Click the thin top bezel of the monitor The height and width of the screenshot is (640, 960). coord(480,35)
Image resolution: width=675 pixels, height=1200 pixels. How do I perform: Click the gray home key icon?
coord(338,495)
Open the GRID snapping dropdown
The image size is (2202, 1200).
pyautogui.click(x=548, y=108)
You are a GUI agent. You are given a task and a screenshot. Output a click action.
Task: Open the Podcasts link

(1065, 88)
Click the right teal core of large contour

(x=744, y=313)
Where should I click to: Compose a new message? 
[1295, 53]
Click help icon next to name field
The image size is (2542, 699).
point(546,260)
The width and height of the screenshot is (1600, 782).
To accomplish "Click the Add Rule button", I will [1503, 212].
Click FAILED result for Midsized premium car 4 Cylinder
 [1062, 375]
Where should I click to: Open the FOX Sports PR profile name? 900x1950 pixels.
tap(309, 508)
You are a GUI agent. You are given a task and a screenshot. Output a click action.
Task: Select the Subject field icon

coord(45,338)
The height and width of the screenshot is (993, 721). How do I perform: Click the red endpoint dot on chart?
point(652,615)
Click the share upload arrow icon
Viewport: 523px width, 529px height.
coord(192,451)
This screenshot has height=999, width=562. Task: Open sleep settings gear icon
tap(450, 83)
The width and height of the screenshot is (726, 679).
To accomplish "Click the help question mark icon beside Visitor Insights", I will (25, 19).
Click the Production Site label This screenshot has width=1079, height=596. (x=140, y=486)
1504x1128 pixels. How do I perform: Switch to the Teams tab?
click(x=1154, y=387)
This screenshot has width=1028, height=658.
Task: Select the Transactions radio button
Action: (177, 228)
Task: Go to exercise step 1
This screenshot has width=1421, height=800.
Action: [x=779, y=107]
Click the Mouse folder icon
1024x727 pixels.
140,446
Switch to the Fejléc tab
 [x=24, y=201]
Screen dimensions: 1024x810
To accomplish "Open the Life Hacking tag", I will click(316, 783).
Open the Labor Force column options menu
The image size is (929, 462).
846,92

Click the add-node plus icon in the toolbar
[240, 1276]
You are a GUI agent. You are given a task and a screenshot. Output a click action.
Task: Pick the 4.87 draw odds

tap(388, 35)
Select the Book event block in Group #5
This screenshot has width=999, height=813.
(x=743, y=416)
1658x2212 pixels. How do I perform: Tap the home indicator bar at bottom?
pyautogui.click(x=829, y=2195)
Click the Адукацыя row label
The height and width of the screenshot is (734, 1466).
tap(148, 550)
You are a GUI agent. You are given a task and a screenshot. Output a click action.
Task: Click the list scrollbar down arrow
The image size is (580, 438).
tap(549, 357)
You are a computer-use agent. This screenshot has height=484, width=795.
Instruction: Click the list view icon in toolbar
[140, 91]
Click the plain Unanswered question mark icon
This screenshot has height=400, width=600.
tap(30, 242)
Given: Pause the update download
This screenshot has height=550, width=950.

## What the exercise asks
The line containing "1658x2212 pixels. How" and every line after it, up to and including the last line of the records, should be reproduced exactly, with nothing else.

## Task solution
1658x2212 pixels. How do I perform: Tap the home indicator bar at bottom?
pyautogui.click(x=829, y=2195)
Click the Адукацыя row label
The height and width of the screenshot is (734, 1466).
tap(148, 550)
You are a GUI agent. You are given a task and a screenshot. Output a click action.
Task: Click the list scrollbar down arrow
The image size is (580, 438).
tap(549, 357)
You are a computer-use agent. This screenshot has height=484, width=795.
Instruction: Click the list view icon in toolbar
[140, 91]
Click the plain Unanswered question mark icon
This screenshot has height=400, width=600.
tap(30, 242)
Given: Pause the update download
This screenshot has height=550, width=950.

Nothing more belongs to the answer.